**Dataset**
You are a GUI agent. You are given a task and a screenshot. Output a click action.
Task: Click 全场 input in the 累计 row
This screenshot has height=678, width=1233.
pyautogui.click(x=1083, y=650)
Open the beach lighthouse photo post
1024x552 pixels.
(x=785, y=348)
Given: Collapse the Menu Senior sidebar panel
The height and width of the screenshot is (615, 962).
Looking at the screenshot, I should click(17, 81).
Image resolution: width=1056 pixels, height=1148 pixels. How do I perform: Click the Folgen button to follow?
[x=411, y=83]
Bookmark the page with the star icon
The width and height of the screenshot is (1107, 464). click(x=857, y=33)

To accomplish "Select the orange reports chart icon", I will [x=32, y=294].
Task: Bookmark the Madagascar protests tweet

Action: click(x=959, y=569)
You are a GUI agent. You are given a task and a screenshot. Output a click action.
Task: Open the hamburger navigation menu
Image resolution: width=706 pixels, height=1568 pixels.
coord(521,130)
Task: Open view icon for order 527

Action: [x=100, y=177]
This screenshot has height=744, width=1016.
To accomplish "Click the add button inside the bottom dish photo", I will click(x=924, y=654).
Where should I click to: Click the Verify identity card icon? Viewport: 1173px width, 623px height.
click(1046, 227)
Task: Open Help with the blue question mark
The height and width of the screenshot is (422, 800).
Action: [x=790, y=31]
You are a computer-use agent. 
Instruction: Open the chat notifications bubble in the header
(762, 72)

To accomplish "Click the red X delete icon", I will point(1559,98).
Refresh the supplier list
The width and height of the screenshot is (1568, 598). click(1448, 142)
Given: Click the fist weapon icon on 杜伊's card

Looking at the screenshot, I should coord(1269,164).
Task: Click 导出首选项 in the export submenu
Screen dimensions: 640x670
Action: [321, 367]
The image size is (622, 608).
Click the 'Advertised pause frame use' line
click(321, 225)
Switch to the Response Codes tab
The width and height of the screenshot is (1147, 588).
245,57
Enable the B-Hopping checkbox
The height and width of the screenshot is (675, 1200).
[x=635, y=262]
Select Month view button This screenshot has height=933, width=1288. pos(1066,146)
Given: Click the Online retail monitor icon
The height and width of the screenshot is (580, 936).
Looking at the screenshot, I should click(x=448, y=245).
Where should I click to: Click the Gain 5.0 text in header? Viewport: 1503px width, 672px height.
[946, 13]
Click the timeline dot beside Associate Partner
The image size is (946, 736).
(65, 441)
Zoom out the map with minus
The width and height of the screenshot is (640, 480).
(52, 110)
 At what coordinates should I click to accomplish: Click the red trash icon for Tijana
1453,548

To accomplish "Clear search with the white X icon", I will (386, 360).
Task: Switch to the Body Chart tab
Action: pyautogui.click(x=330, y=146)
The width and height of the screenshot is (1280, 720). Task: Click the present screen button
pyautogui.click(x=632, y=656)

**What the exercise asks**
Spot the lines above that mention "Select" and copy them.

**Answer for the task**
To accomplish "Select the orange reports chart icon", I will [x=32, y=294].
Select Month view button This screenshot has height=933, width=1288. pos(1066,146)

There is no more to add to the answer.